2015 Keepers Honoree – Lorella Praeli
October 19, 2015
Keepers of the American Dream are the heroes who embody the spirit of immigrant achievement, contribute significantly to the well-being of immigrants in the United States, and are advocates, in every sense of the word, for the value of immigrants and immigration to the nation.
Dreamer, Immigrant Rights Advocate
I am sad to miss this evening of celebration with you…
Friends who saw me grow in D.C.—with those who pushed me to be my best self and mentored me along the way as we fought tirelessly for justice and opportunity.
There are also many of you whom I have not had the privilege to meet, but I know that Ali and the Forum only bring the best of the best together. Thank you all for this tremendous honor.
In many ways, you lucked out tonight, because you get to share this evening with two of my favorite people…Yes, Maria, say it…
With my sister, Maria, who is the definition of a Dreamer—brave, rebellious, strategic, unafraid, and unapologetic. And with my heroine, the woman who left her country of origin sixteen years ago, and instilled in me my fighter spirit…
My mother, Chela, or “Chelita” as we like to call her in the family…
because you have been fighting with AND for them for a long time. And while we have made significant progress, our work is not yet done.
When Ali broke the news about the Keepers of the American Dream Award, I thought about my journey and found myself quickly at OUR journey. I thought about the where we have been—the ups and downs of the CIR fight in 2013…remember? Breaking the news to some of my closest friends and parents in the movement about DACA in 2012…my meet up with the Bortolleto twins in Connecticut (the first time I met Dreamers outside of my immediate network), and my conversation with then-National Coordinator for United We Dream, Carlos Saavedra, in 2010.
He invited me to join a national planning meeting with UWD…only if I promised to build something in CT. So, I took a chance, walked into a room of two hundred PROUD Dreamers and my life was never the same. I met some of the most incredible people in my life who changed me for the better.
So tonight is not about me. It is about United We Dream and the work we have collectively—yes, with you—led up until today. It is about the barriers we have overcome and every time we have said “YES” to redefining what it means to be an American…an undocumented American.
And tonight is about Chela and every mother and father who left the comfort of their cultura, país, e idioma…their culture, country, and language… so that their children could have access to more opportunity and grow up in a country where they could do anything and everything.

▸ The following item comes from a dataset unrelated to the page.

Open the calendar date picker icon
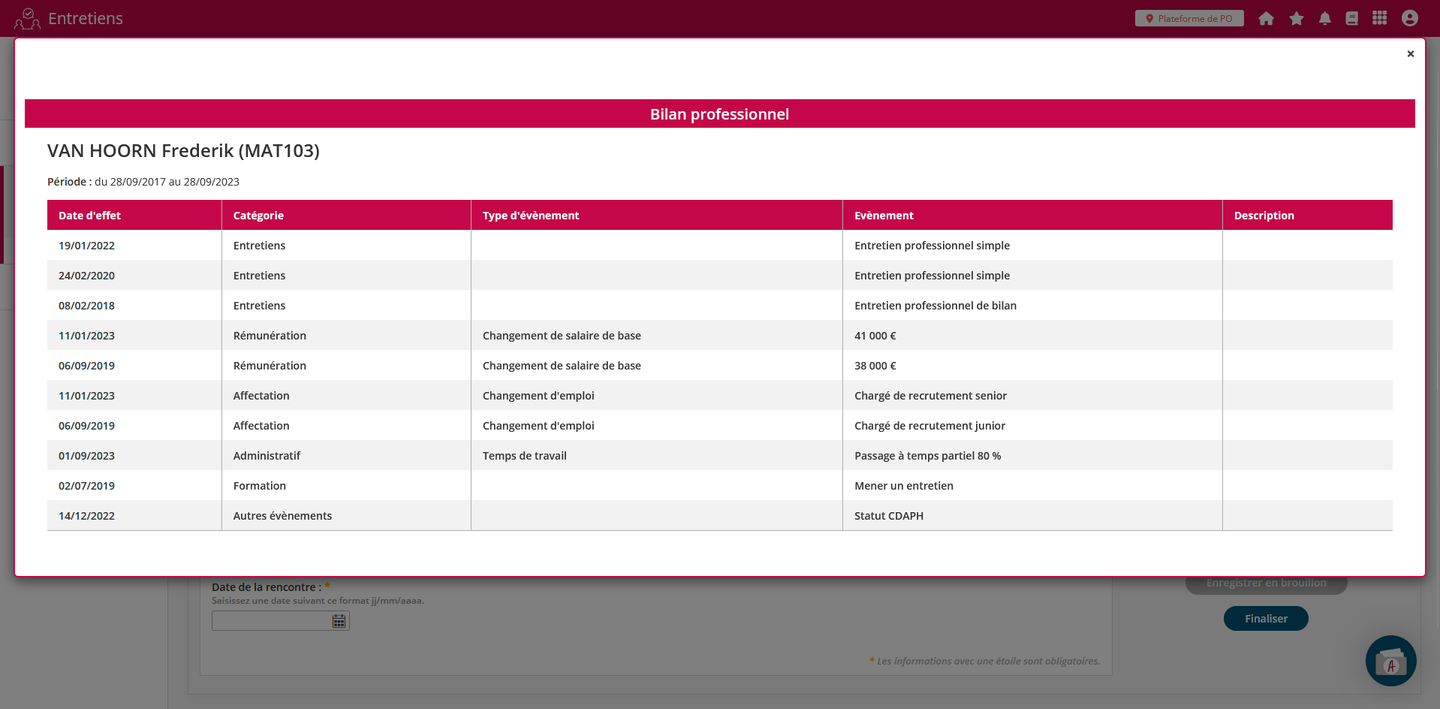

Chela taught me HOW to fight. She reminded me that losing a leg didn’t make me less than; it made me different and cool, because I could take my leg off and put it back on. She taught me how to sing, “yo tengo una piernita que se pone y se saca…se pone y se saca…”
Chela also taught me courage. She showed me that hard work, kindness, and humildad were the key ingredients to happiness. She didn’t have to say much for me to learn this—my mother gave up being a psychologist in Perú and turned to cleaning homes 16 years ago…all so that I could be here today. And I am so grateful—so grateful for my experience as an undocumented person for 14 years with an undocumented mother, because my mother has taught me what it means to be an American every day.
So, a toast today—or maybe a chant…or a few seconds to think about those people in our lives—all the people who make our great country better and stronger…
those who unite us in our shared mission to fight so that no one. No one feels the need to live in the shadows.
I believe that our greatest days lie ahead and that Dreamers, undocumented parents and workers, green card holders, naturalized U.S. citizens, Ali Noorani, the Forum, and YOU are bringing us one step closer to that shared vision each day.
Thank you for this tremendous honor.